As hinted earlier, one of the major problems that delayed the introduction of sound technology was the synchronization challenge15. This was occasioned by the fact that pictures and sound were recorded and played back by two distinct devices. This made it difficult to start and sustain in cycle.
Another challenge was the issue of adequate playback volume. This was stalled due to lack of amplification systems. The last barrier to the introduction of sound technology in the film industry was recording reliability. The primitive technologies produced low quality sound. This imposed boundaries on the kind of films that could be produced with live-recorded sound16.
To counter the above challenges, and especially the synchronization huddle, cinematic innovators tried a number of ways. The prime one was the introduction of the sound-on-film technology to replace the sound-on-disc one that existed. The former was superior to the later in several ways.
This is because sound-on-disc technology had a myriad of limitations. To begin with, due to the unreliability of their interlock system, sound would fall out of synch, a fact occasioned by disc skipping or small alterations in film speed. This, therefore, called for regular supervision and numerous manual adjustments.
Another limitation of the sound-on-disc technology was the fact that discs could not be directly edited. This greatly limited the ability to make changes in the complementary films after the original release cut17.
To add on, phonograph discs, increased expenses and complications in film production and, hence, were making the process dear and time consuming. Lastly, the discs needed replacement after a number of screenings due to tear and wear. Nevertheless, the first years of the introduction of sound technology in films saw the sound-on-disc technology have an edge over its counterpart18.
This was because it was relatively cheap to record music onto film. In addition, the central exhibition devices were easy to manufacture and acquire when compared to the sophisticated image-and-audio equipment, which was a prerequisite of the sound-on-film technology era.
After the introduction of the sound-on-disc and sound-on-film technology, the innovation that followed was the fidelity electronic recording and amplification19. This was a blend of the two technologies. It was pioneered by AT & T’S Western Electric manufacturing section. By 1925, the company rolled out a new sound system that had microphones and rubber-line recorders.

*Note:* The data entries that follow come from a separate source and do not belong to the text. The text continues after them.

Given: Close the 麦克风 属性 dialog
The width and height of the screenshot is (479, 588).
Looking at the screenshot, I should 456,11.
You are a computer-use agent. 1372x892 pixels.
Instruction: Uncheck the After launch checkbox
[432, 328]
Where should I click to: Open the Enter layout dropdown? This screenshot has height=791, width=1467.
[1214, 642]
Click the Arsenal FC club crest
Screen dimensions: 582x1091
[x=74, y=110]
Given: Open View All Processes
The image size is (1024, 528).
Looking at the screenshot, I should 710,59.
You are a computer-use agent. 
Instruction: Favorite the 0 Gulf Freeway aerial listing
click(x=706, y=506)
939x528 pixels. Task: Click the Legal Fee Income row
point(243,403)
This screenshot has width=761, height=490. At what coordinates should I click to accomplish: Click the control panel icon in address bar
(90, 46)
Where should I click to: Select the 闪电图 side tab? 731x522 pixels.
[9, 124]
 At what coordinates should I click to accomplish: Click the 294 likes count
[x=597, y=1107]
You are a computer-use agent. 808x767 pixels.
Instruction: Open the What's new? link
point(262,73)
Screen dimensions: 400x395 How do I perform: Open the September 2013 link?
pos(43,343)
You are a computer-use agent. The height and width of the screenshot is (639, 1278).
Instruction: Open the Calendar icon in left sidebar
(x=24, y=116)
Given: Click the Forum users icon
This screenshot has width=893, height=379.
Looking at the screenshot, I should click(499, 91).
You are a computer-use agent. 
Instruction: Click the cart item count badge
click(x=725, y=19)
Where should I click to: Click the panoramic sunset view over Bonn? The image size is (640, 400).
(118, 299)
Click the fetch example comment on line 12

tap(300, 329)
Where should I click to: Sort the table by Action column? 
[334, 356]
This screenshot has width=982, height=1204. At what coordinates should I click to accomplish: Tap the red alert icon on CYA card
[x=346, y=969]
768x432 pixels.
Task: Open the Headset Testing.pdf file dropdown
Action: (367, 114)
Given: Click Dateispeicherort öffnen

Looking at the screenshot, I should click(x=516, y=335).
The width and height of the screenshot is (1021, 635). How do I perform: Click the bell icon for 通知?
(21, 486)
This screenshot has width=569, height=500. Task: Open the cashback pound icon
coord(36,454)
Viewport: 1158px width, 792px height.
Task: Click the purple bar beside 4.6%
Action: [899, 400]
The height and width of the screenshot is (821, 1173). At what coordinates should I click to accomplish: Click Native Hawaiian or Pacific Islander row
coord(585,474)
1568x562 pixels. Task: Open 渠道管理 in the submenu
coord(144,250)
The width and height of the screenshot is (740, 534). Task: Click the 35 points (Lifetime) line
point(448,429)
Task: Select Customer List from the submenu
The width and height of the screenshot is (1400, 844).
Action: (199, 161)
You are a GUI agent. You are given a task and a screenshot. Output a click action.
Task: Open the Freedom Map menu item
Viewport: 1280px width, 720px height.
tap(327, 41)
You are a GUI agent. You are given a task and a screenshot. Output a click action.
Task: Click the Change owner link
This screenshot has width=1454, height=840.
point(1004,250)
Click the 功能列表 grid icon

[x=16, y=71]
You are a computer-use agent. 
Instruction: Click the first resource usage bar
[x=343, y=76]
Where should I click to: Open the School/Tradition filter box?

There is no doubt that the introduction of sound technology had far-reaching implications to the art and production of films as well as to the industry at large. The impact was both short term and long term. In the short term, it led an increase in earnings for the movie houses. For instance, The Jazz Singer, Warner Bros released, on 6 October 1927, their premier talkie earning a total of $2.65 million in the US and elsewhere20.
This was almost a million dollars higher than what the company had earned fro a preceding film in the silent era. Another film that shows that the sound technology brought good tidings to the industry was Lights of New York. The film, also produced by the same company, earned a gross of $ 1.2 million compared to a $23000 budget they spent in its production21. This kind of profits was occasioned by a surge in terms of sales as moviegoers.
The introduction of sound technology in film production also affected other factors and in particular, labor. Those artists that did not have stage voices were dismissed as susceptible to the reception of the film. The contrary was also true. The latter case can be used to explain the success of The Jazz Trailer.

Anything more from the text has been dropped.